A faithful, word-for-word copy of the records is required, and it must contain no pictures.

**** Information shown ****

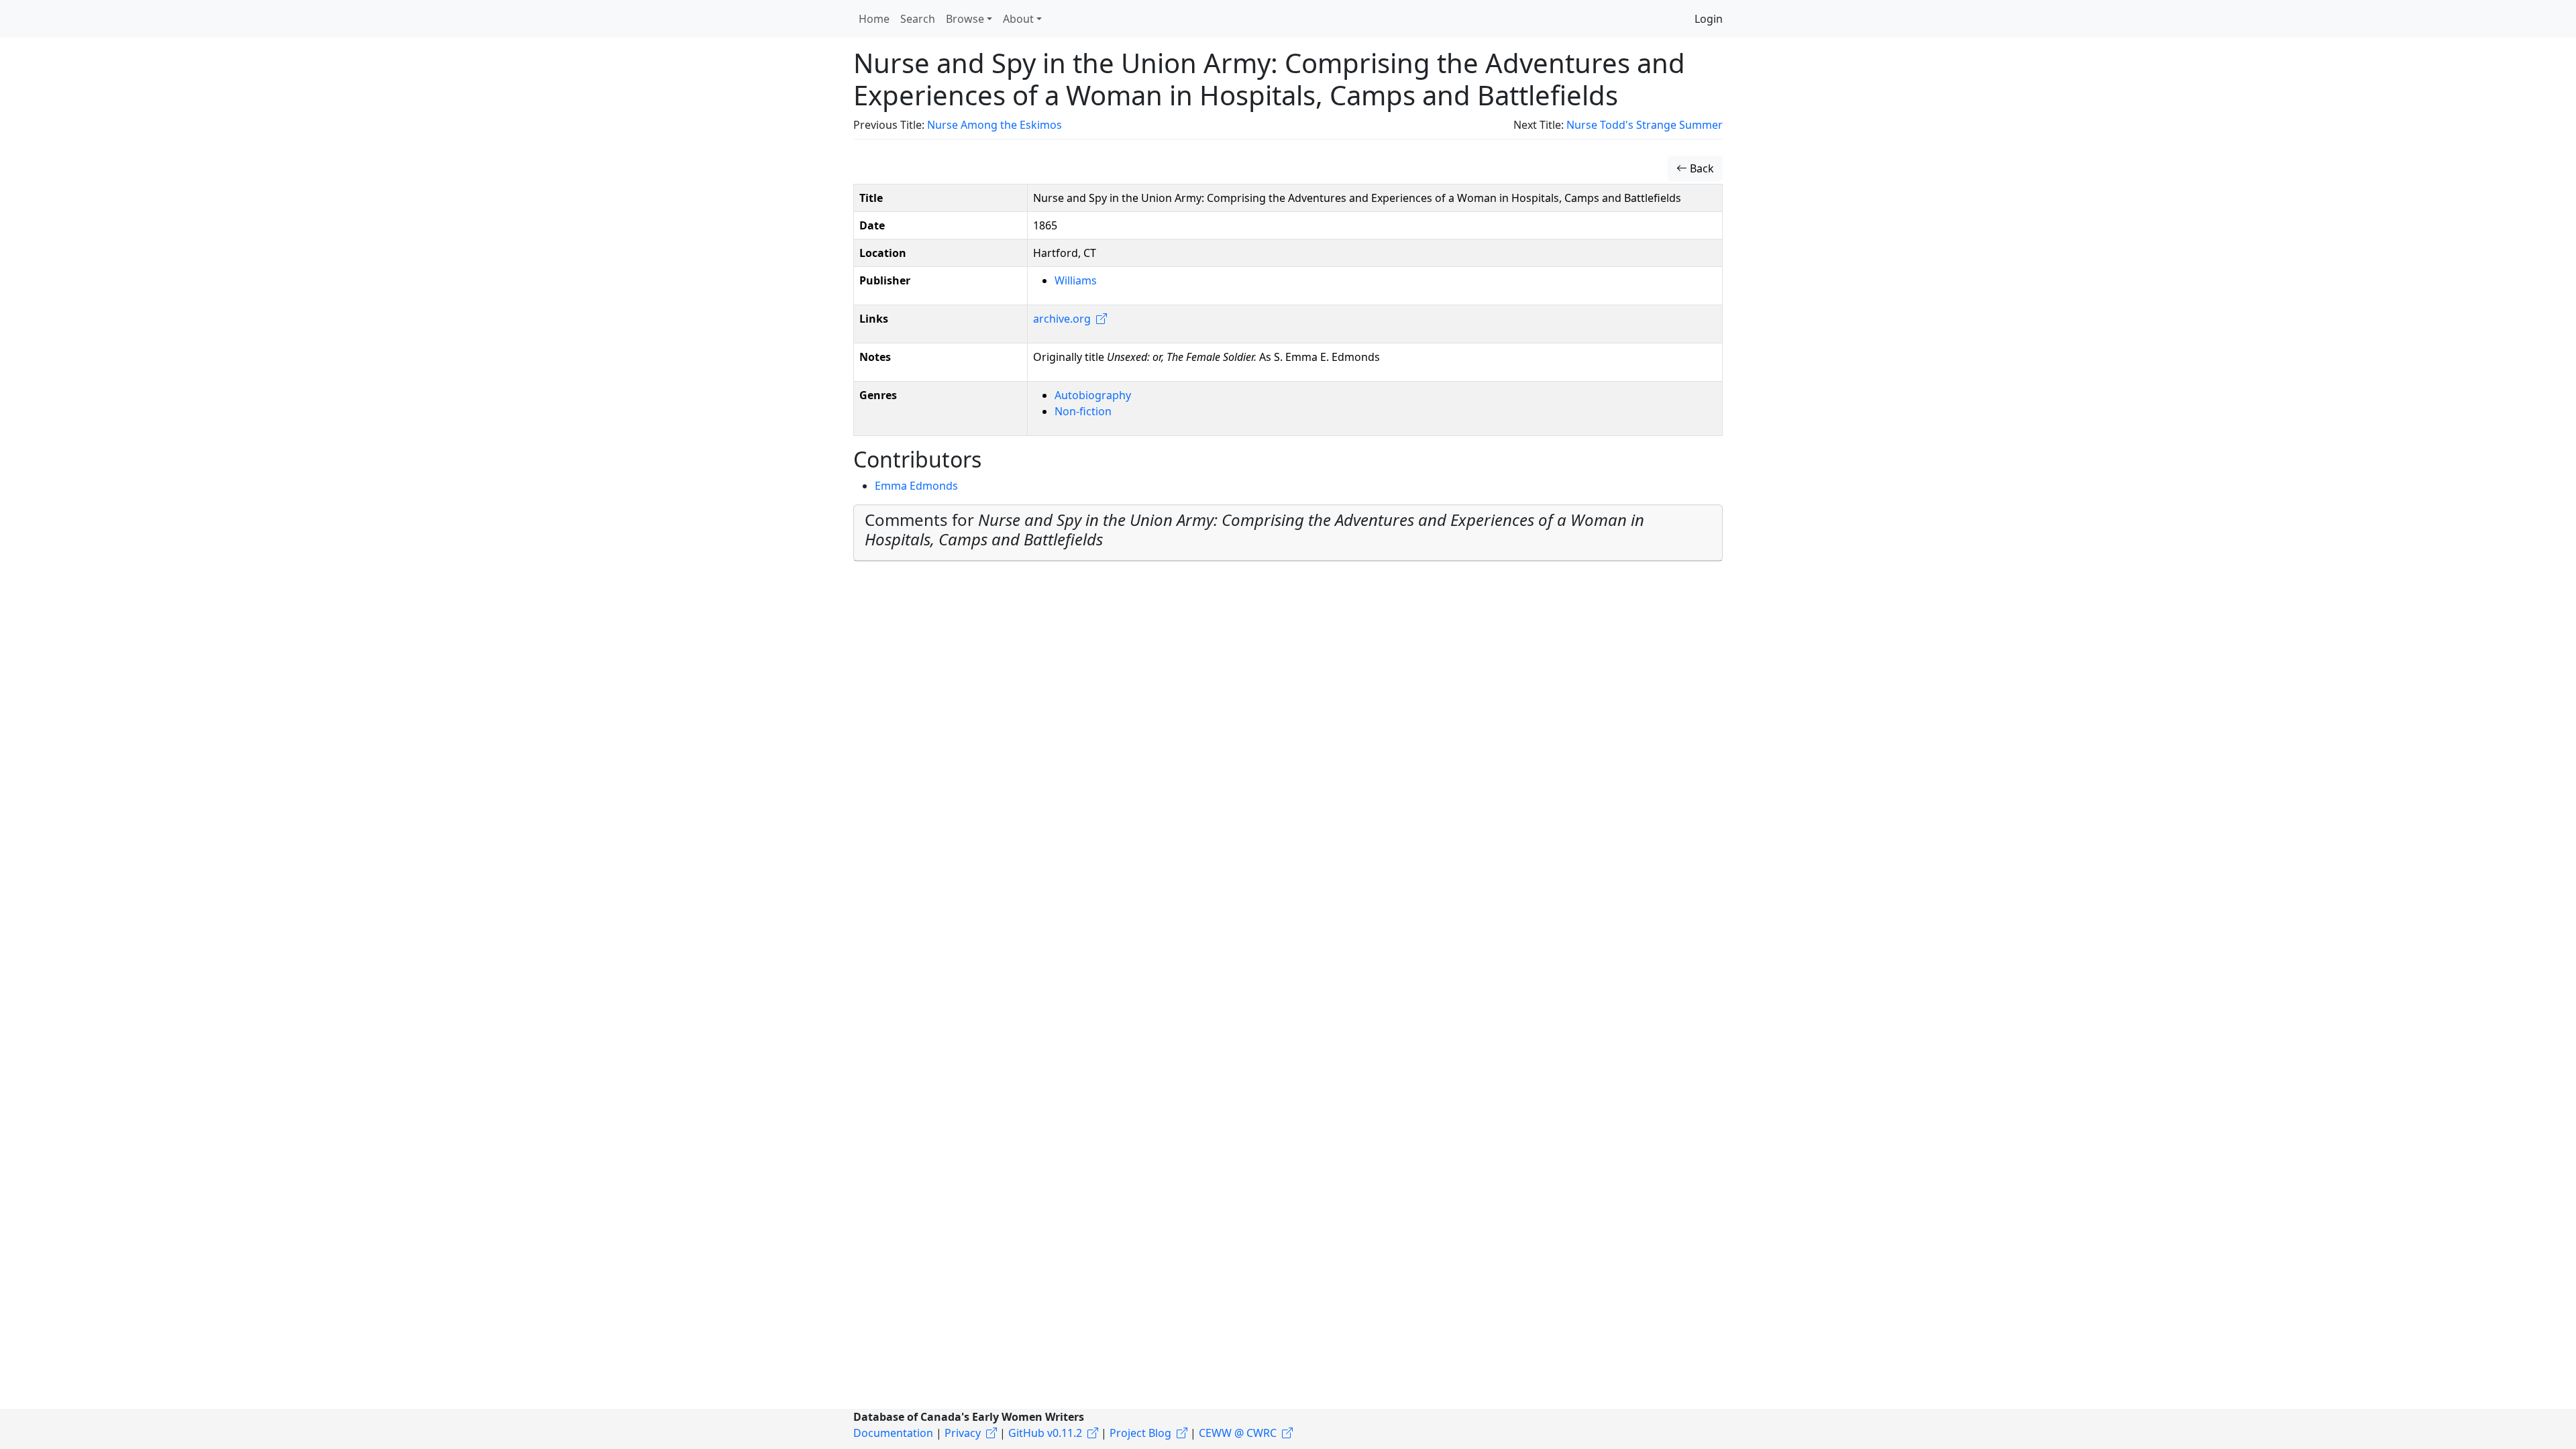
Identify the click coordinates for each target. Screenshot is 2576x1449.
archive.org (1062, 318)
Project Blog (1140, 1433)
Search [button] (917, 18)
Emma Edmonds (916, 485)
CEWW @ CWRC (1238, 1433)
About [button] (1018, 18)
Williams (1076, 280)
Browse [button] (965, 18)
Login (1709, 18)
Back (1700, 168)
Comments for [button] (1254, 529)
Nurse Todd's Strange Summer (1644, 124)
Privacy (963, 1433)
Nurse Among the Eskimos (994, 124)
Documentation (893, 1433)
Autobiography (1093, 395)
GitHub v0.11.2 (1045, 1433)
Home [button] (874, 18)
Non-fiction (1083, 411)
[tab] (1288, 533)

****

* Task response *
Identify the click coordinates for each target. Screenshot is 2576x1449.
archive.org (1062, 318)
Project Blog (1140, 1433)
Search [button] (917, 18)
Emma Edmonds (916, 485)
CEWW @ CWRC (1238, 1433)
About [button] (1018, 18)
Williams (1076, 280)
Browse [button] (965, 18)
Login (1709, 18)
Back (1700, 168)
Comments for [button] (1254, 529)
Nurse Todd's Strange Summer (1644, 124)
Privacy (963, 1433)
Nurse Among the Eskimos (994, 124)
Documentation (893, 1433)
Autobiography (1093, 395)
GitHub v0.11.2 (1045, 1433)
Home [button] (874, 18)
Non-fiction (1083, 411)
[tab] (1288, 533)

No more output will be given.